Dott.ssa Ivana Guercilena
Psicologa, Specializzanda presso la scuola di Psicoterapia Analitica Aion di Bologna.

L'archetipo del guaritore ferito

Non chiederci la parola che squadri da ogni lato
l'animo nostro informe, e a lettere di fuoco
lo dichiari e risplenda come un croco
perduto in mezzo a un polveroso prato.
Ah, l'uomo che se ne va sicuro,
agli altri ed a sé stesso amico,
e l'ombra sua non cura che la canicola
stampa sopra uno scalcinato muro!
Non domandarci la formula che mondi possa aprirti,
sì qualche storta sillaba e secca come un ramo.
Codesto solo oggi possiamo dirti,
ciò che non siamo, ciò che non vogliamo.
(Non chiederci la parola, Eugenio Montale)
Il termine archetipo deriva dal greco antico ὰρχέτυπον che sta a significare immagine primigenia.
Come indicato da C.G. Jung in "Gli archetipi dell'inconscio collettivo" (1934-54): "L'espressione "archetipo" si trova già in Filone Giudeo (De opificio mundi I.69) con riferimento all'immagine di Dio nell'uomo.
Così pure in Ireneo (Adversus hereses II.7, 5), dove si legge: "Il creatore del mondo non fece queste cose a partire da sé stesso, ma le trasse da archetipi estranei".
In Hermetica Dio è chiamato "la luce archetipica".
In Dionigi l'Areopagita l'espressione si trova ripetutamente, come nel De caelesti hierarchia II.4: "gli archetipi immateriali", e così pure nel De divinis nominibus I.6.
A dire il vero, in sant'Agostino l'espressione "archetipo" non si trova, ma se ne scorge l'idea; così nel De diversis quaestionibus, 46: "Idee originarie... che non sono state create... che sono contenute nell'intelligenza divina..." (Jung, 1934-1954).
In "L'uomo e i suoi simboli" C.G. Jung inoltre afferma che proprio nel sogno e nelle visioni si può avere l'apparizione diretta dell'archetipo, in quanto in essi ricorrono spesso elementi non individuali e non ricavabili dall'esperienza personale del soggetto, quelli che Freud chiamava "resti arcaici".
Quindi l'archetipo si manifesterebbe in una tendenza istintiva a formare delle rappresentazioni di uno stesso motivo innato, di una stessa immagine primordiale, pur nelle loro variazioni individuali anche sensibili (C.G. Jung, 1967).

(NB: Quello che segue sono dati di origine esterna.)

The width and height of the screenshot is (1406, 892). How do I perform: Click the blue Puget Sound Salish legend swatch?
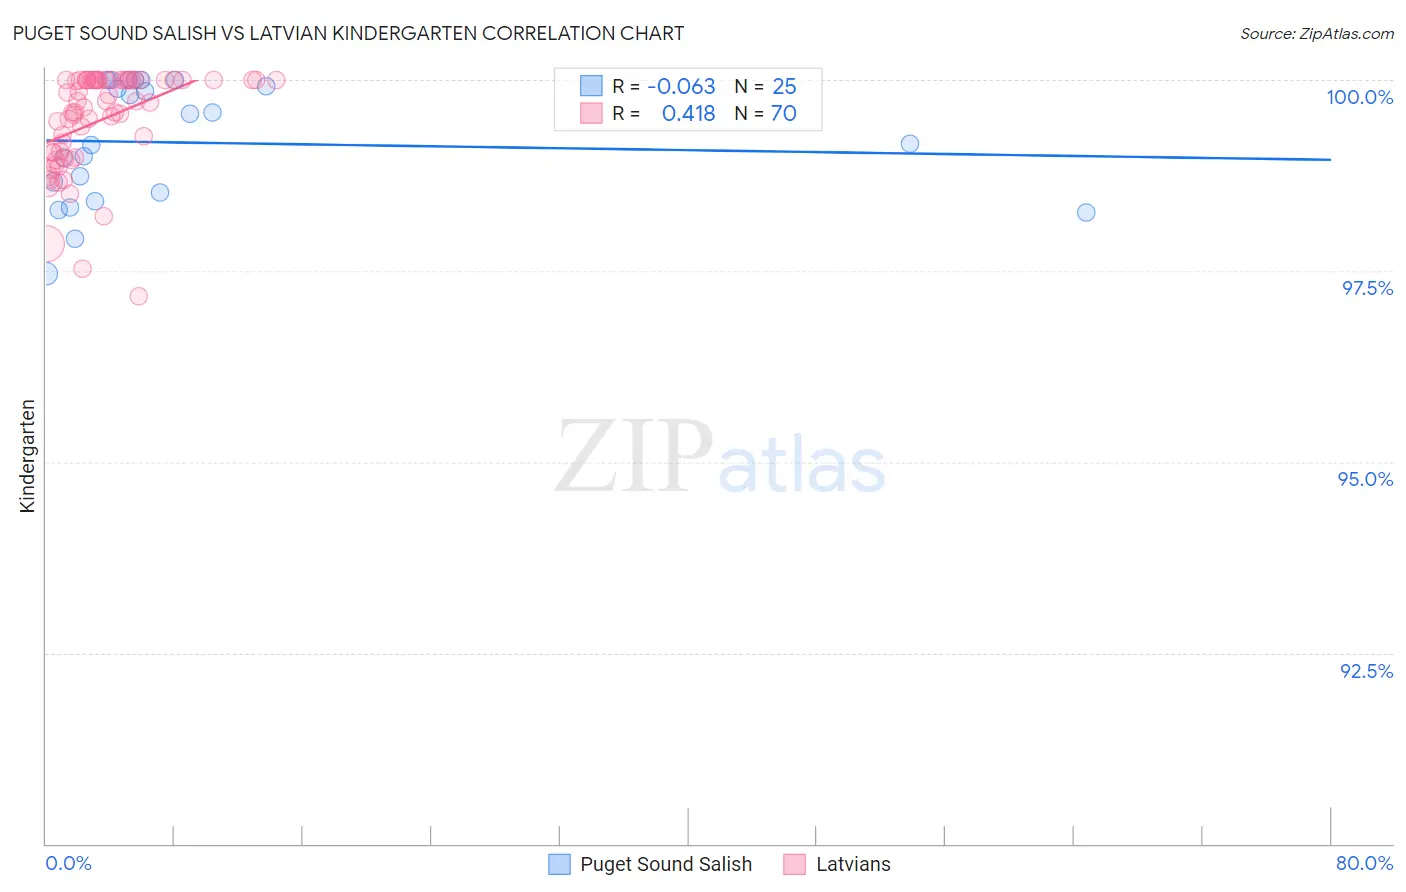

L'archetipo può essere o solo potenzialmente insito nella struttura psichica o essere attualizzato nel momento in cui entra nel campo della coscienza e si presenta come immagine archetipica, rappresentazione archetipica, o finanche come "processo" archetipico in quanto esso non ha soltanto un modo statico di manifestarsi in un'immagine primordiale, ma anche un modo dinamico-processuale.
Nella loro natura di processo gli archetipi possono essere definiti come pattern tipici di reazione, cammini ereditati che influenzano l'atteggiamento cosciente, modelli primordiali di comportamenti umani.

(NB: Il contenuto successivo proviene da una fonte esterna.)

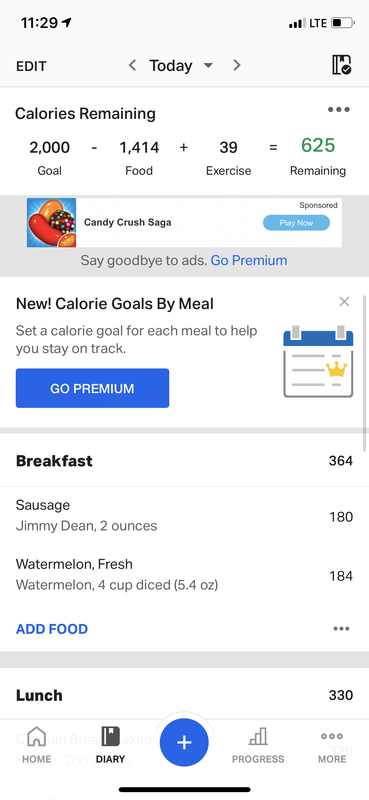Tap ADD FOOD under Breakfast
369x800 pixels.
point(52,629)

Quindi gli archetipi sono per l'individuo forme esistenti a priori e se essi abbiano mai avuto origine è un quesito metafisico a cui la psicologia non può dare risposta (Jacobi, 1944).
In considerazione del fatto che una ben nota espressione degli archetipi, per quanto in questa forma appositamente coniata e trasmessa nel corso di lunghi periodi essi siano già sottoposti ad una elaborazione cosciente, sia il mito e la fiaba, nell'affrontare il tema archetipico del guaritore-ferito vorrei partire dal contributo che ci giunge dai miti di Chirone e Persefone.
Il mito di Chirone
Chirone era uno dei centauri, esseri per metà uomo e per metà cavallo che vivevano sul monte Pelio della Tessaglia, in Grecia.

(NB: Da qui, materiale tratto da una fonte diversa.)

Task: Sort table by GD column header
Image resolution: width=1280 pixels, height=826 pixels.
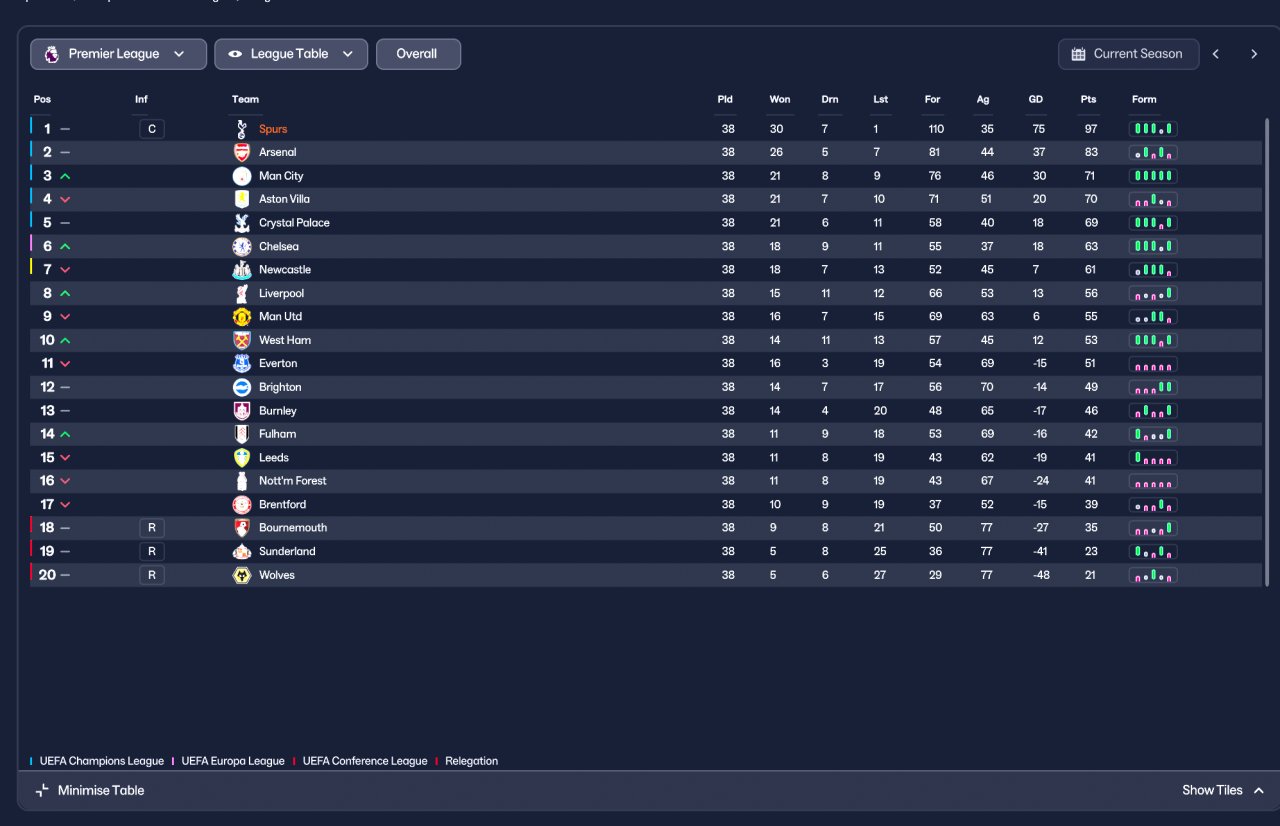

Mentre tutti gli altri centauri nacquero dall'unione di Issione con Nefele, Chirone venne generato, invece, dall'unione di Crono con Filira, figlia di Oceano.
Egli nacque metà uomo e metà cavallo, perché per amare Filira nascondendosi alla moglie Rea, Crono, il padre, si trasformò in stallone.
La natura di Chirone era ben diversa da quella selvaggia degli altri centauri: era saggio, benevolo, esperto di medicina e di altre arti.
Il mito lo collega ad Apollo, Asclepio, Achille, Giasone ed Eracle.
Era amico di Apollo, il quale gli insegnò ad usare l'arco.
Quando Apollo ebbe da Coronide il figlio Asclepio, lo affidò proprio a Chirone perché lo istruisse sull'arte della medicina.
Chirone seguendo il mito, avrebbe allevato anche Achille, figlio di Peleo e Teti, istruendolo nell'arte di cavalcare, cacciare, suonare il flauto e curare ferite.
Infine educò anche Giasone al quale insegnò la medicina, come a tutti i suoi allievi.
Causa della morte di Chirone fu una lancia avvelenata col sangue dell'Idra scagliata da Eracle nella lotta contro i centauri e che per sbaglio colpì il suo ginocchio.
Eracle, angosciato, si adoperò per curare il vecchio amico in preda ad atroci dolori, ma nulla riuscì contro il potente veleno dell'Idra.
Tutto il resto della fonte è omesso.